The European Economic and Social Committee (EESC) adopted at its plenary session on 24 January an opinion calling for an ambitious reform of the World Trade Organization (WTO) in order to overcome the current crisis while highlighting EU values and the EU's leading role in sustainability. WTO was created in 1995 as the guardian of international trade, but in the last few years its role has been compromised by increasing protectionism and major changes in the structure of international trade.
The WTO is the
global international organisation dealing with the rules of trade between nations, and its goal is to
help producers of goods and services, exporters, and importers conduct their business. However, recent developments in international trade have made its work difficult and created new challenges. As Emmanuelle Butaud-Stubbs, rapporteur for the EESC opinion, pointed out, the reforms proposed have to be "in coherence with the values of the EU and with the role it can play in the world trade arena, and link investment to development".
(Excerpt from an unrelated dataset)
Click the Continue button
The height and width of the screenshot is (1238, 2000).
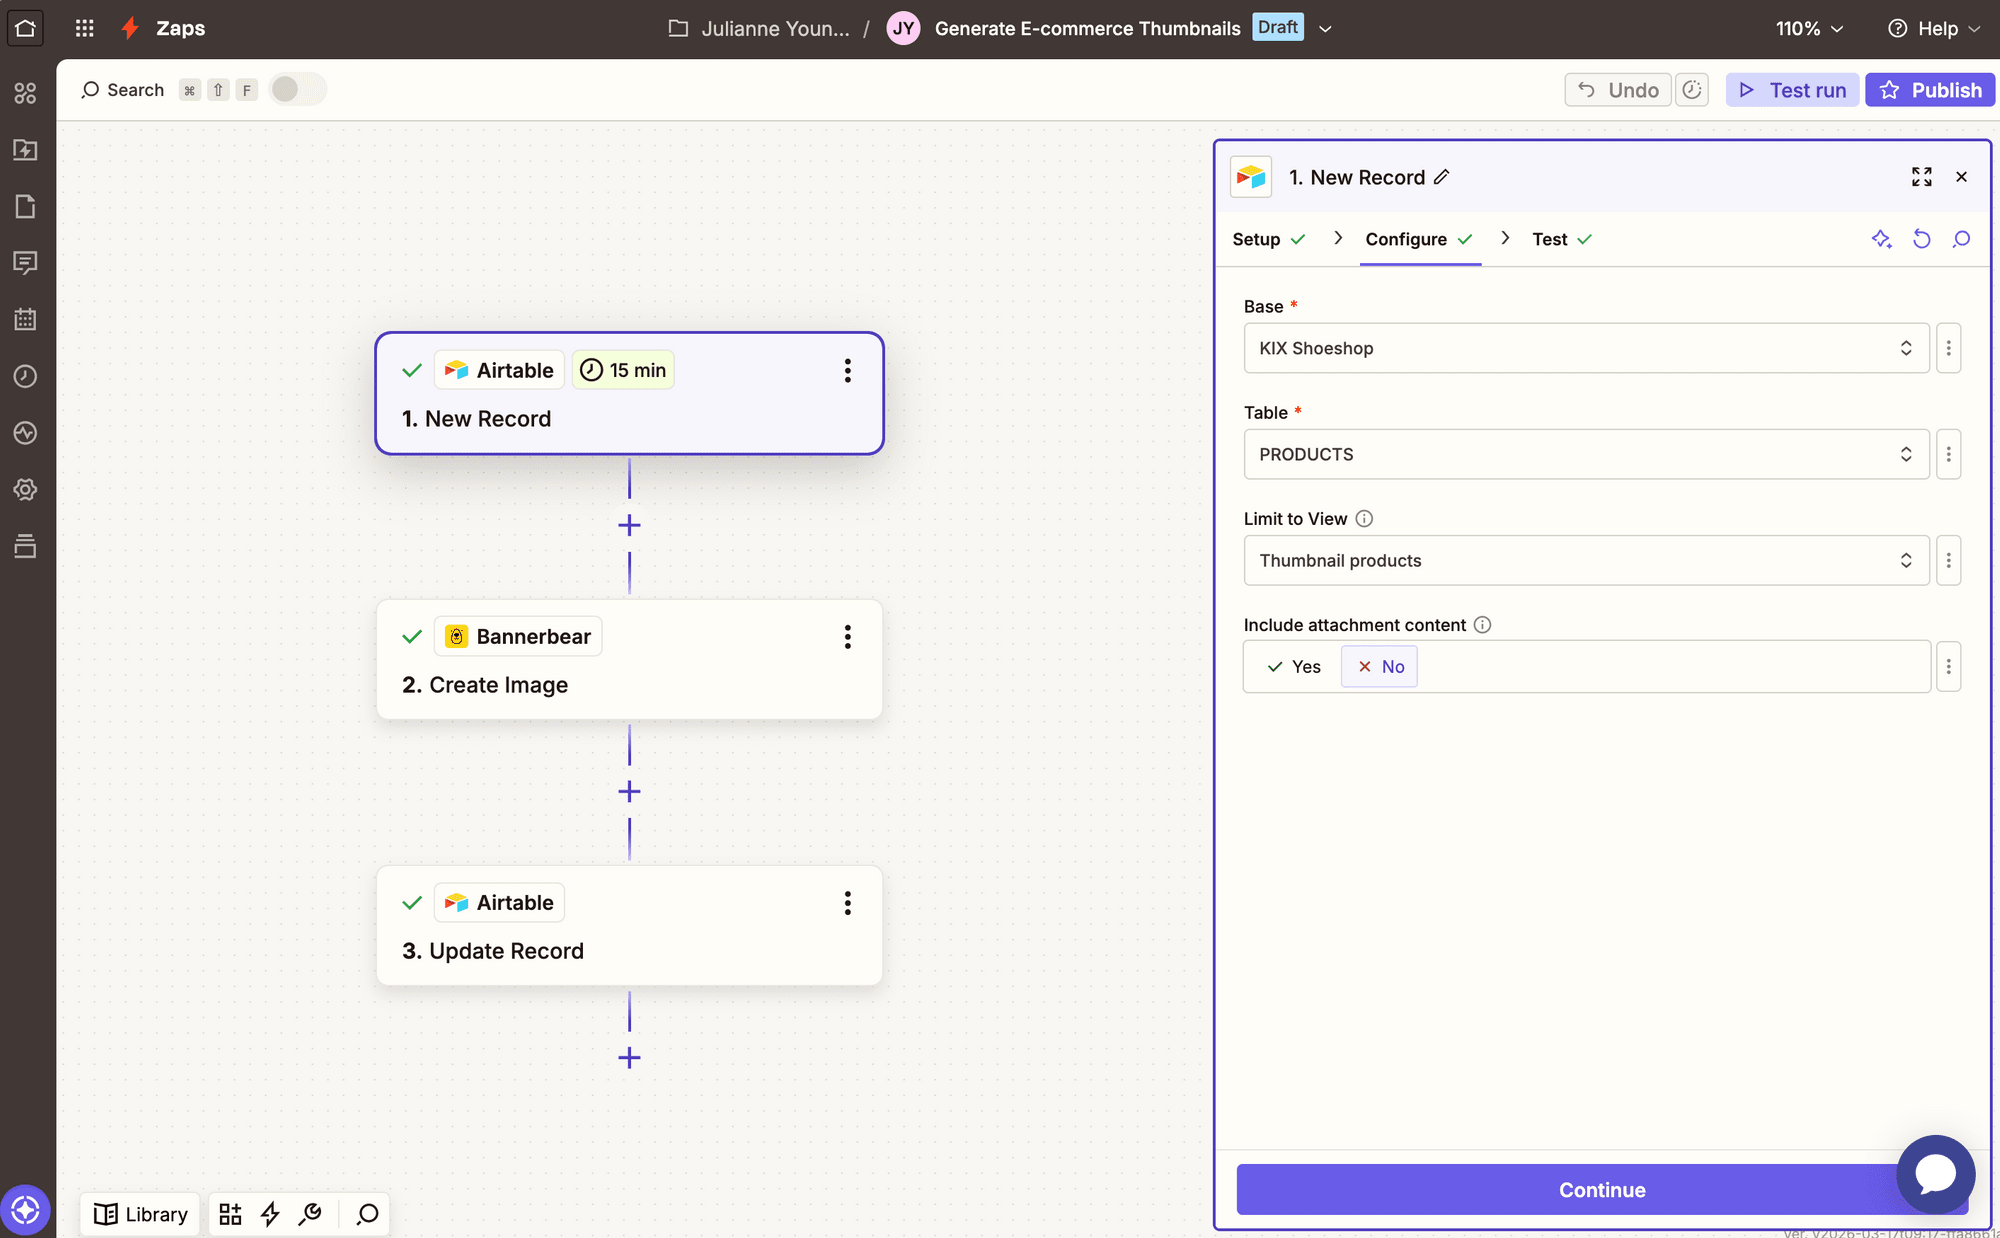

The opinion includes proposals to avoid the incapacitation of the Appellate Body of the Dispute Settlement Body (DSB) of the WTO. To this end, the EESC supports the Commission proposals to extend the term of the judges currently in office, to increase the number of judges in the Appellate Body from seven to nine and to make provision in the future for recruiting full-time independent judges. Karl Brauner, Deputy Director-General of the WTO, took part in the debate at the EESC plenary session and confirmed the importance of keeping the Appellate Body operational:
If it does come to a halt, the rules of international trade would no longer be enforceable. We would lose the progress made in civilisation and go back to the jungle. The rule of law would be replaced by the deal of the day and power would prevail over legality.
The EESC also suggests a reflection on the use of self-declaration for countries to define themselves as "developing countries" for the proceedings of the WTO, which enables them to benefit from certain rights such as longer transition periods. The EESC opinion proposed to replace this self-declaration principle with a set of predetermined criteria such as the market share in the global economy and human development indexes. In the same vein, the opinion also calls for measures to ensure greater transparency in foreign direct investment and public procurement, as well as a set of ambitious rules on key areas for the EU such as subsidies and countervailing measures, forced technology transfer, state-owned enterprises, special and differential treatment and e-commerce.
The EESC considers that it is necessary for the WTO to adapt to a changing world while delivering a truly global multilateral system of data protection, food safety standards and high animal welfare and environmental standards in agricultural production.
The opinion drafted by Emmanuel Butaud-Stubbs also advocates greater civil society participation in the work of the WTO, for example using the WTO Public Forum, in the form of a balanced and representative assembly of social and economic stakeholders from all different sectors and interests. It's also recommended to introduce coherence between the multilateral trade system and social and labour international standards through a more intensive cooperation between WTO and ILO on a sustainable management of global value chains, the creation of a working group on “Trade and decent work” and the inclusion of implementation of ILO Core Labour Standards in the Trade Policy Review.
The WTO of the future should also make a greater contribution to fighting climate change (waiver on carbon mechanism, investment in green tech and sustainable technologies, liberalisation of environmental goods and services, etc.) and to the achievement of the trade-related SDGs, in particular food security and sustainable agriculture. As Karl Brauner pointed out, the aim is to
save the system and strengthen the role of WTO,
which has given millions of people the opportunity to work their way out of poverty with dignity.